The second piece you really need is physicians, nurses, pharmacists, and healthcare institutions to become much broader users of genetic testing. Then using those results to close the loop for a metabolic adjustment with regards to a drug. We can capture the data and develop a dosing tables that say, “If you’re a cytochrome P450 metabolizer, this is your warfarin dose” or whatever it may be in a chemotherapeutic regimen. We can do that. We have people tracking that today.
What we need is the input side, which is doctors becoming reimbursed so that it becomes more common to order a genetic test. That result can be pinged off our data and a more specific dosing parameter can be returned. Our goal is to try to help move that along. Obviously we don’t control all the pieces, but we’re very excited about how that might unfold over the next five years.
You joined the company after average wholesale price lawsuits had come up. What was the impact on the company, and how do you think the industry has changed now that average wholesale price not used to calculate provider drug payments?
That’s a great question. I joined right as we were heading into this cessation of publication, so it was a little bit after my tenure. I spent about six months re-analyzing that challenge. Hearst asked me to do that.
What we realized is that we couldn’t continue to publish AWP, which if you really look into it, is a relatively arbitrary measure. Ceasing publication of AWP had very little impact on the company. We were able to go to our customers and provide them with alternatives, whether it be wholesale acquisition cost or other measures, that they could use to meet their needs. We very successful in being able to provide alternatives that were anchored more directly to data submitted by manufacturers.
What we moved on to is that we are in partnership with the State of New York, doing a survey of average acquisition cost. New York is collecting acquisition costs from pharmacies. We’re averaging those in partnership with Ernst & Young. That’s potentially generating a new benchmark for the State of New York.
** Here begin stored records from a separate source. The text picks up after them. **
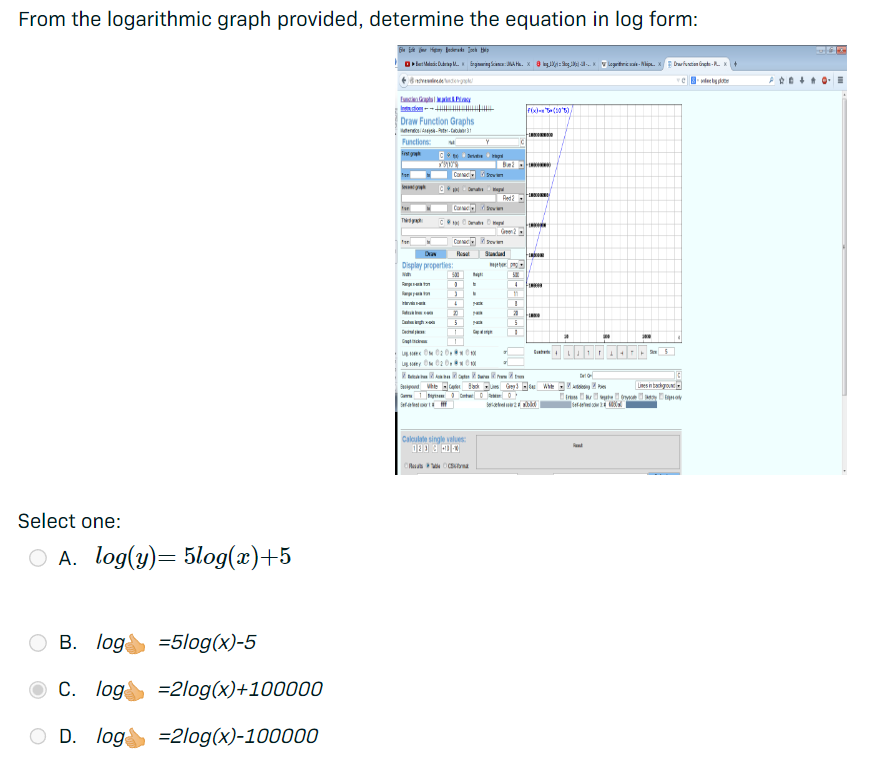Select the answer A radio button
882x777 pixels.
tap(37, 557)
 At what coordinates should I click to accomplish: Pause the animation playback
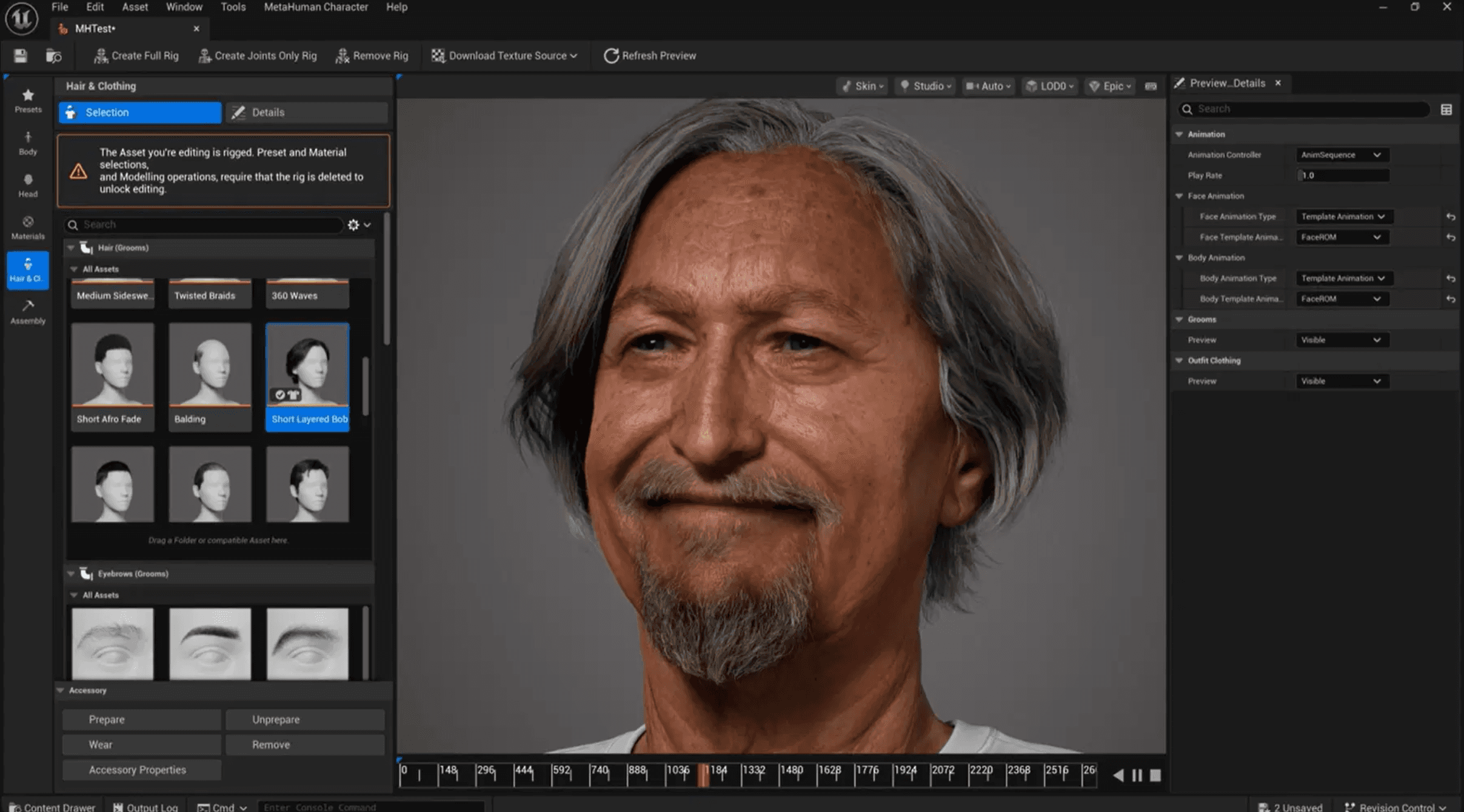point(1137,775)
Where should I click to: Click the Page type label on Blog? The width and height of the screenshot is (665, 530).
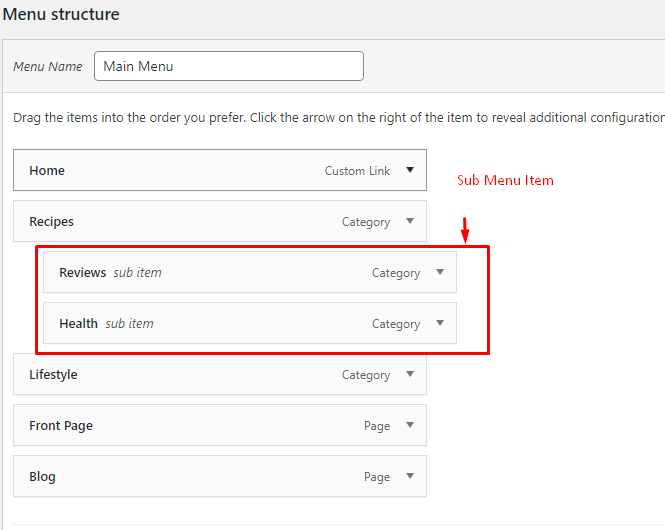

You also probably know that Alabama and Oregon both have acquisition price types. California, which we’re very close to, is close to moving forward with an acquisition price type. The federal government has launched an acquisition price type initiative. We’re doing our utmost to push towards this acquisition metric in the hopes of adding transparency around pricing, but still not saying it’s the only measure, but saying there is now a range of price types that can be used. We’ll definitely do our utmost to be first and foremost with the acquisition price type.
I think it’s very exciting. If we can get better transparency on drug reimbursement, it’s better for the patient, it’s better for the healthcare economy, it’s better for employers. There’s a whole host of benefits. I think part of being innovative in that space is what’s been interesting for me.
Any concluding thoughts?
I want to make sure that your audience understands that we’re not just a US-based drug clinical decision support company. We have a division in the United Kingdom — FDB UK — and they have a very, very large position in the UK with drug clinical decision support. We have a significant presence in Asia. We also have a very nicely growing footprint in the Middle East.
We operate as a global drug clinical decision support company. If you look at all the different drug clinical decision support companies, we may be one of the few that do that successfully.That’s an important characteristic of who FDB is. As the healthcare IT market grows globally, we’ll be ready to address the needs that come, wherever they may come from.